_Data_
┄┄┄┄┄┄┄┄┄┄

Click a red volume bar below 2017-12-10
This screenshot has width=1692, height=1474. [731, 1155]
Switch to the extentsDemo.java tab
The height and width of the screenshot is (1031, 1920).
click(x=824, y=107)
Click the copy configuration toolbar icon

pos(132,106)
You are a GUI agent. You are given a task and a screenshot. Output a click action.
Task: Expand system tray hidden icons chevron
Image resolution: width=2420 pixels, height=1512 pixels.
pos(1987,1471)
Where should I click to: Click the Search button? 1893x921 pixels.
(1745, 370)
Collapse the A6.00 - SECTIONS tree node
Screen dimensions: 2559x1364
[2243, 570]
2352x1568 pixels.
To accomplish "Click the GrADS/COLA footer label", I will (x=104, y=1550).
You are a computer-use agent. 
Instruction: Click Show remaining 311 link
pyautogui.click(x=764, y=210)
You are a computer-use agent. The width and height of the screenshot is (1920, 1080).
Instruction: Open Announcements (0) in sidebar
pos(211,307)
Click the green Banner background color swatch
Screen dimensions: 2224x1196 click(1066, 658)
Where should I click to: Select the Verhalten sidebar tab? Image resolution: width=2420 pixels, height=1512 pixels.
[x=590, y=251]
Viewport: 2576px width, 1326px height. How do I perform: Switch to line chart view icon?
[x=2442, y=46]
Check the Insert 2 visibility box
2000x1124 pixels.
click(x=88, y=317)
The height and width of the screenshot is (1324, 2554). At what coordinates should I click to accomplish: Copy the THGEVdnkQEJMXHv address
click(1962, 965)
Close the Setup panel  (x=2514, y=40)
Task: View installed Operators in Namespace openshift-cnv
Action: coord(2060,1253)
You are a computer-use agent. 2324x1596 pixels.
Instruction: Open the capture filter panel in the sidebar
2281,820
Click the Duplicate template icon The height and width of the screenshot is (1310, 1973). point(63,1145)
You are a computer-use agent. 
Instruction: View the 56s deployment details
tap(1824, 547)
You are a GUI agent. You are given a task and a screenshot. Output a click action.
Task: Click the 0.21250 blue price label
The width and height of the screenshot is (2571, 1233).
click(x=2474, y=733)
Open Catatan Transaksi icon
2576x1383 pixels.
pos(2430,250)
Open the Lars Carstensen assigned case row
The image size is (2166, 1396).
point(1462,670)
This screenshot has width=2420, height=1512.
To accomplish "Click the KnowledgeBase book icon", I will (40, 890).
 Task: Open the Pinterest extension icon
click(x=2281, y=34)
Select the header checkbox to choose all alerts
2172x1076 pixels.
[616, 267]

┄┄┄┄┄┄┄┄┄┄

_Your assignment_
Which lines of the data contain "label"? Copy them all.

_Answer space_
To accomplish "Click the GrADS/COLA footer label", I will (x=104, y=1550).
Task: Click the 0.21250 blue price label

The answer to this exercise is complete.